WORK ORDER →
An exact copy of the listing is needed, with every line kept.

================================

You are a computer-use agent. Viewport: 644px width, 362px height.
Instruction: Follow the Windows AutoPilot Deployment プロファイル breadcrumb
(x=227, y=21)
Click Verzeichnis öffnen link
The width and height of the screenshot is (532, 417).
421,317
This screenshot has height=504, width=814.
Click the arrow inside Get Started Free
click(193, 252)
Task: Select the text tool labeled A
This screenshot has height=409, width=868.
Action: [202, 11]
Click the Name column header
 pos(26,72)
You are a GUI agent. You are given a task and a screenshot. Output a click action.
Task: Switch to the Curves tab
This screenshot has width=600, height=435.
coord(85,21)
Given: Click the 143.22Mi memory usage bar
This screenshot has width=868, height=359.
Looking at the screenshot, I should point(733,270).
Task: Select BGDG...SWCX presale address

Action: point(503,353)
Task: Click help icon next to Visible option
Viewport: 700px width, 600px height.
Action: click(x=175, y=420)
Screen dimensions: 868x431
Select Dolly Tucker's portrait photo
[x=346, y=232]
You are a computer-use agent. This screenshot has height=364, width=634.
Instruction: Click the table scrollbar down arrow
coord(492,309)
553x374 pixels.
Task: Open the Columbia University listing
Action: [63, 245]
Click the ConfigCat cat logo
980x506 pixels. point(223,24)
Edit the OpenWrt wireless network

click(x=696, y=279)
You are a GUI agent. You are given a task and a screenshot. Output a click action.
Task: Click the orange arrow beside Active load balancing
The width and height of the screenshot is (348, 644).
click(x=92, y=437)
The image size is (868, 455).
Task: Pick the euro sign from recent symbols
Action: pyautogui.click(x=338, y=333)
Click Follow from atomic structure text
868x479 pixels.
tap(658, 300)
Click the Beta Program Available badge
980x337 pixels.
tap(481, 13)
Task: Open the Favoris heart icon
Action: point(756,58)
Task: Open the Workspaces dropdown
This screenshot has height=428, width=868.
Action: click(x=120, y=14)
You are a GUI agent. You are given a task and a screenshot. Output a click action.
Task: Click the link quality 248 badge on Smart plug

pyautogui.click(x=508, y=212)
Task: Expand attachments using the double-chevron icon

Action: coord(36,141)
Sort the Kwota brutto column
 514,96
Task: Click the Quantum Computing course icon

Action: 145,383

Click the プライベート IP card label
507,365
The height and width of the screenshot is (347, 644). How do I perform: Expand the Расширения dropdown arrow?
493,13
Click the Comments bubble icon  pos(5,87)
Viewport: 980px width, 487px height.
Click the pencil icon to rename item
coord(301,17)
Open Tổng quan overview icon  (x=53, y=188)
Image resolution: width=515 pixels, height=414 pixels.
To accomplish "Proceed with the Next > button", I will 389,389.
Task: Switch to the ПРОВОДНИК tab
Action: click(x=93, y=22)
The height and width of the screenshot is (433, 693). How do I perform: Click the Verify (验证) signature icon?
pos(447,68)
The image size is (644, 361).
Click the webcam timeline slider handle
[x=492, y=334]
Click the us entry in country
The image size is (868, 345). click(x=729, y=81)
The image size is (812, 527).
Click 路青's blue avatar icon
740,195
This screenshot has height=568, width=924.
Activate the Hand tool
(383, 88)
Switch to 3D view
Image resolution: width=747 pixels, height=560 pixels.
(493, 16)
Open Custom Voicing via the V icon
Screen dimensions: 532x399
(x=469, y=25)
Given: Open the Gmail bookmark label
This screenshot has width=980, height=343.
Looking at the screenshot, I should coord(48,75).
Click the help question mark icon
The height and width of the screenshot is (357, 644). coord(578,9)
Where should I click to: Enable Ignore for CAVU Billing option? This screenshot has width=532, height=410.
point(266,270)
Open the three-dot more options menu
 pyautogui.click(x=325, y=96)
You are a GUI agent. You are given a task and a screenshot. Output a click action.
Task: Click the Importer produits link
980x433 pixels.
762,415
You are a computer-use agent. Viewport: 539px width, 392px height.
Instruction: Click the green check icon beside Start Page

================================

OUTPUT OF THE EXERCISE →
You are a computer-use agent. Viewport: 644px width, 362px height.
Instruction: Follow the Windows AutoPilot Deployment プロファイル breadcrumb
(x=227, y=21)
Click Verzeichnis öffnen link
The width and height of the screenshot is (532, 417).
421,317
This screenshot has height=504, width=814.
Click the arrow inside Get Started Free
click(193, 252)
Task: Select the text tool labeled A
This screenshot has height=409, width=868.
Action: [202, 11]
Click the Name column header
 pos(26,72)
You are a GUI agent. You are given a task and a screenshot. Output a click action.
Task: Switch to the Curves tab
This screenshot has width=600, height=435.
coord(85,21)
Given: Click the 143.22Mi memory usage bar
This screenshot has width=868, height=359.
Looking at the screenshot, I should point(733,270).
Task: Select BGDG...SWCX presale address

Action: point(503,353)
Task: Click help icon next to Visible option
Viewport: 700px width, 600px height.
Action: click(x=175, y=420)
Screen dimensions: 868x431
Select Dolly Tucker's portrait photo
[x=346, y=232]
You are a computer-use agent. This screenshot has height=364, width=634.
Instruction: Click the table scrollbar down arrow
coord(492,309)
553x374 pixels.
Task: Open the Columbia University listing
Action: [63, 245]
Click the ConfigCat cat logo
980x506 pixels. point(223,24)
Edit the OpenWrt wireless network

click(x=696, y=279)
You are a GUI agent. You are given a task and a screenshot. Output a click action.
Task: Click the orange arrow beside Active load balancing
The width and height of the screenshot is (348, 644).
click(x=92, y=437)
The image size is (868, 455).
Task: Pick the euro sign from recent symbols
Action: pyautogui.click(x=338, y=333)
Click Follow from atomic structure text
868x479 pixels.
tap(658, 300)
Click the Beta Program Available badge
980x337 pixels.
tap(481, 13)
Task: Open the Favoris heart icon
Action: point(756,58)
Task: Open the Workspaces dropdown
This screenshot has height=428, width=868.
Action: click(x=120, y=14)
You are a GUI agent. You are given a task and a screenshot. Output a click action.
Task: Click the link quality 248 badge on Smart plug

pyautogui.click(x=508, y=212)
Task: Expand attachments using the double-chevron icon

Action: coord(36,141)
Sort the Kwota brutto column
 514,96
Task: Click the Quantum Computing course icon

Action: 145,383

Click the プライベート IP card label
507,365
The height and width of the screenshot is (347, 644). How do I perform: Expand the Расширения dropdown arrow?
493,13
Click the Comments bubble icon  pos(5,87)
Viewport: 980px width, 487px height.
Click the pencil icon to rename item
coord(301,17)
Open Tổng quan overview icon  (x=53, y=188)
Image resolution: width=515 pixels, height=414 pixels.
To accomplish "Proceed with the Next > button", I will 389,389.
Task: Switch to the ПРОВОДНИК tab
Action: click(x=93, y=22)
The height and width of the screenshot is (433, 693). How do I perform: Click the Verify (验证) signature icon?
pos(447,68)
The image size is (644, 361).
Click the webcam timeline slider handle
[x=492, y=334]
Click the us entry in country
The image size is (868, 345). click(x=729, y=81)
The image size is (812, 527).
Click 路青's blue avatar icon
740,195
This screenshot has height=568, width=924.
Activate the Hand tool
(383, 88)
Switch to 3D view
Image resolution: width=747 pixels, height=560 pixels.
(493, 16)
Open Custom Voicing via the V icon
Screen dimensions: 532x399
(x=469, y=25)
Given: Open the Gmail bookmark label
This screenshot has width=980, height=343.
Looking at the screenshot, I should coord(48,75).
Click the help question mark icon
The height and width of the screenshot is (357, 644). coord(578,9)
Where should I click to: Enable Ignore for CAVU Billing option? This screenshot has width=532, height=410.
point(266,270)
Open the three-dot more options menu
 pyautogui.click(x=325, y=96)
You are a GUI agent. You are given a task and a screenshot. Output a click action.
Task: Click the Importer produits link
980x433 pixels.
762,415
You are a computer-use agent. Viewport: 539px width, 392px height.
Instruction: Click the green check icon beside Start Page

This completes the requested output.